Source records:
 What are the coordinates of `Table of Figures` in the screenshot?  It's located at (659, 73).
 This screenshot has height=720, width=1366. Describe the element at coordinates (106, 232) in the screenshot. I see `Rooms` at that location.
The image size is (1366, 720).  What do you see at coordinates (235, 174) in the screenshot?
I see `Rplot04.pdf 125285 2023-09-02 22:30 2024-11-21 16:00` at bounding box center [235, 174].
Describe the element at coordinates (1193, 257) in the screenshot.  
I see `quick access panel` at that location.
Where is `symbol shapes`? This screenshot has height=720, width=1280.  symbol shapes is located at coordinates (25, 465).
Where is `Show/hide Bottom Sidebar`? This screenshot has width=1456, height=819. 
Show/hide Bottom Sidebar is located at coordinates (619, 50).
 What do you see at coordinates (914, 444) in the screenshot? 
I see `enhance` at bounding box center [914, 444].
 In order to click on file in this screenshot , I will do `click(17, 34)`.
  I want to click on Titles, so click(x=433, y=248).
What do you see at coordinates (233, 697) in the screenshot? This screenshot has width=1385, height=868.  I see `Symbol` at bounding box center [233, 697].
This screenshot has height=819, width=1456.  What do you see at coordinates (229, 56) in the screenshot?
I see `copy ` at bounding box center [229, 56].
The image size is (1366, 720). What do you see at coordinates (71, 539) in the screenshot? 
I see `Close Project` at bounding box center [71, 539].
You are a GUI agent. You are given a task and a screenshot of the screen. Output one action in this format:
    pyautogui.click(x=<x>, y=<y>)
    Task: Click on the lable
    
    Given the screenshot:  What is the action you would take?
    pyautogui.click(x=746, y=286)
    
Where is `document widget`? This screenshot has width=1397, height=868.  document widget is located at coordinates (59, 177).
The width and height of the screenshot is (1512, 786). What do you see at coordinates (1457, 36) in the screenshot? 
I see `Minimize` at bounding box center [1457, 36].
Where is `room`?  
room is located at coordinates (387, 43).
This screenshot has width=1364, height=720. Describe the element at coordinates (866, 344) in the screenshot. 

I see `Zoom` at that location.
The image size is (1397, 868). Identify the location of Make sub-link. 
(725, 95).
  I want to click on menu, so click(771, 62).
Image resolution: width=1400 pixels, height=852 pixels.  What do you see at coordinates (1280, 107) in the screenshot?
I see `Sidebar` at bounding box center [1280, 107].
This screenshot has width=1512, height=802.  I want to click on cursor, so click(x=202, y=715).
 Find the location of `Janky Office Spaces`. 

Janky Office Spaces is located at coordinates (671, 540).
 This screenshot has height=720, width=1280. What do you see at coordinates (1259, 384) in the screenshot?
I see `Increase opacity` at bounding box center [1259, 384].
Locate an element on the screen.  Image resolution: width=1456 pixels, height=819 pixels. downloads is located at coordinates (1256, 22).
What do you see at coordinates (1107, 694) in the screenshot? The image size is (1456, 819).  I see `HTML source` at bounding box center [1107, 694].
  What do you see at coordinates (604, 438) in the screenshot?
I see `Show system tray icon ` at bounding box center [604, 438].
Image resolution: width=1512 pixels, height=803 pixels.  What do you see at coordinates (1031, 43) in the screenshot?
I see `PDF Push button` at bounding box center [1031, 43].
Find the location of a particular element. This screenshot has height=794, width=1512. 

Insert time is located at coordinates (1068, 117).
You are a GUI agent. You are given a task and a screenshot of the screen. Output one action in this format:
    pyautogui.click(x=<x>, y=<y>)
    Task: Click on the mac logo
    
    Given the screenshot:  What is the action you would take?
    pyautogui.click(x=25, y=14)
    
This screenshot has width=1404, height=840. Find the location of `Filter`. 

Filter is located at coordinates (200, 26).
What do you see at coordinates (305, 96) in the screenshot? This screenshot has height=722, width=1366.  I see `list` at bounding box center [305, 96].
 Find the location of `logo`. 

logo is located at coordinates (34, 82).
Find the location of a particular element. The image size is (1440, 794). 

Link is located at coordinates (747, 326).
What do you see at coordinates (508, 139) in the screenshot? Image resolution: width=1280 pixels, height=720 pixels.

**INSTRUCTION:** Copy the rows from the line containing "Find the location of a particular element. This" through the line containing "pyautogui.click(x=25, y=14)", replacing "mac logo" with "Apple logo" and changing nothing else.

**EXERCISE RESPONSE:**
Find the location of a particular element. This screenshot has height=794, width=1512. 

Insert time is located at coordinates (1068, 117).
You are a GUI agent. You are given a task and a screenshot of the screen. Output one action in this format:
    pyautogui.click(x=<x>, y=<y>)
    Task: Click on the Apple logo
    
    Given the screenshot:  What is the action you would take?
    pyautogui.click(x=25, y=14)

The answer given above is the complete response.